States’ management of the pharmacy benefit in FYs 2019 and 2020 reflects efforts to respond to an increasingly changing prescription drug landscape within the flexibility of federal guidelines. Drug pricing has been prominent in national policy debates and lawmakers at both the state and federal levels continue to show interest in efforts to control costs that may have implications for the Medicaid program.
Federal prescription drug policy changes have implications for states. States reported concerns related to enacted legislation such as the SUPPORT and 21st Century Cures Acts as well as monitoring proposed federal statutory and regulatory efforts related to drug pricing, drug reimportation, gene and cell therapies, and PBM contracting reforms. Some federal efforts propose policy changes to Medicaid while others focus on Medicare and commercial insurance but may have implications for Medicaid.
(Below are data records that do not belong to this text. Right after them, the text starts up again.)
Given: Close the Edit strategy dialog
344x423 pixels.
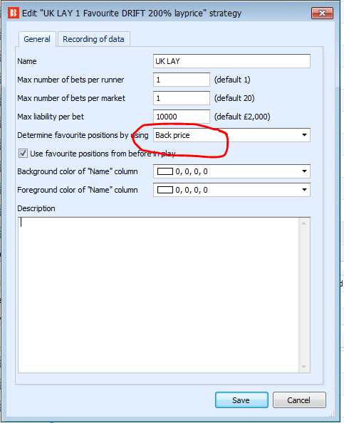Looking at the screenshot, I should 322,13.
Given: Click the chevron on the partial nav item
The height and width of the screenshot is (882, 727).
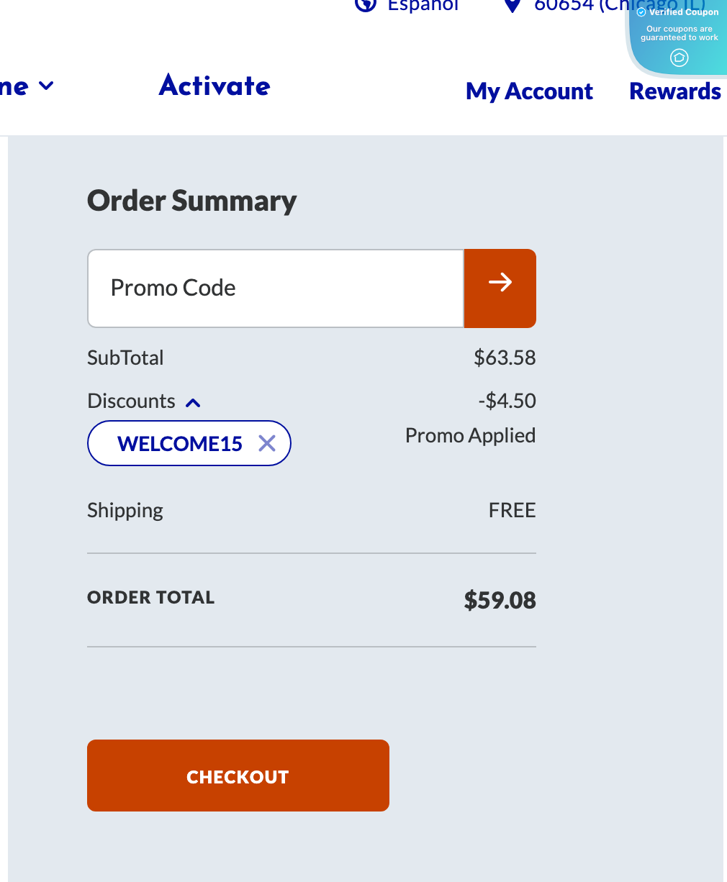Looking at the screenshot, I should click(x=46, y=86).
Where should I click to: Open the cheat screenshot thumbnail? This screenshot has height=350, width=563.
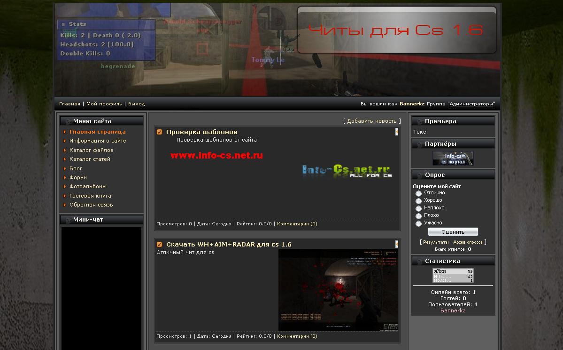click(338, 290)
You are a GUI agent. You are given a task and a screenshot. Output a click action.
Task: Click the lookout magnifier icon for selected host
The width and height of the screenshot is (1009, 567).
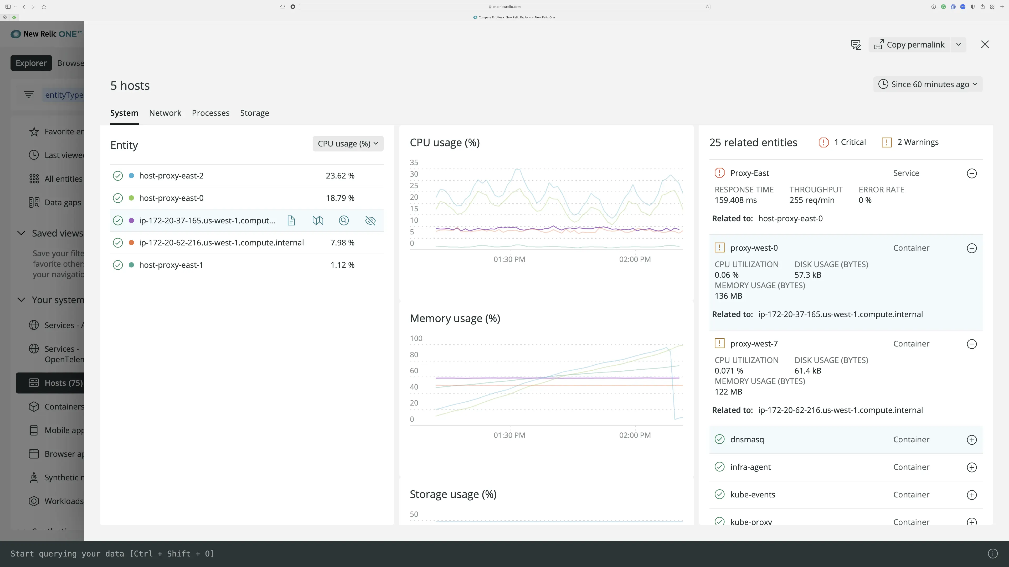pos(344,220)
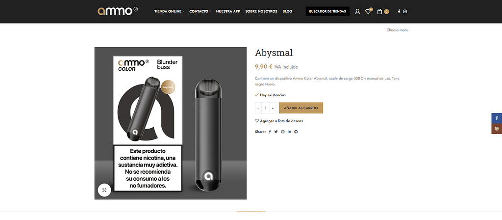Increase quantity with plus button
Image resolution: width=502 pixels, height=220 pixels.
pyautogui.click(x=273, y=108)
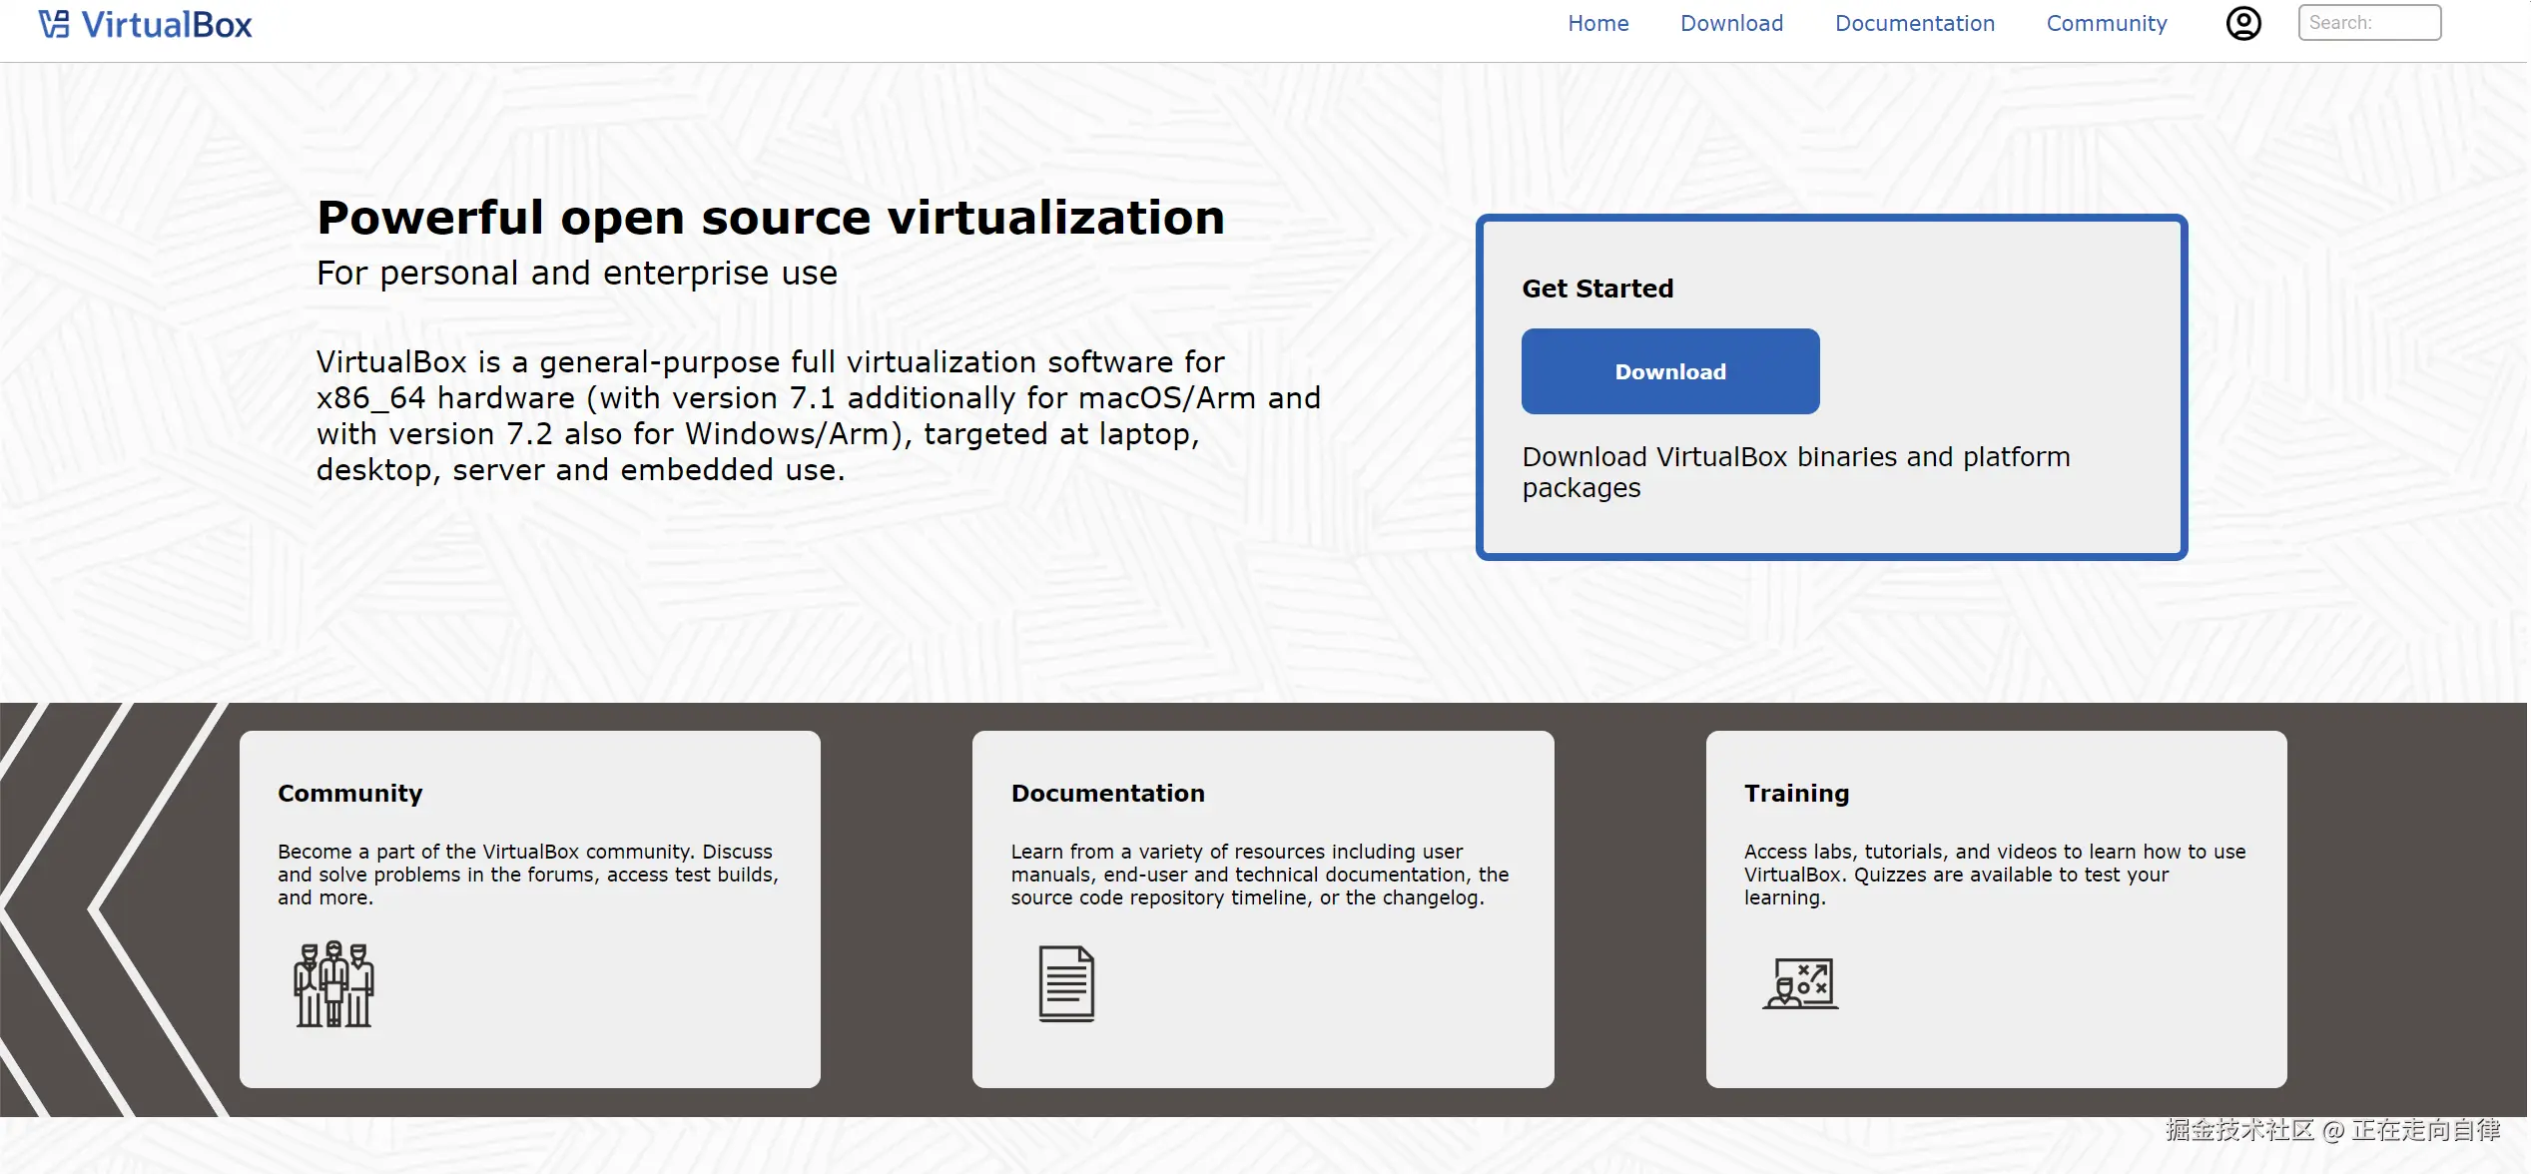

States continue to explore MCO pharmacy policy reforms and view them as a high priority. State priorities include a focus on increasing oversight, implementing uniform PDLs and improving data collection related to managed care.
States remain concerned about prescription drug spending growth and continue to explore policies to ensure fiscal sustainability. States reported developing PA policies for gene and cell therapies, exploring value-based arrangements, and carving out high-cost drugs from managed care.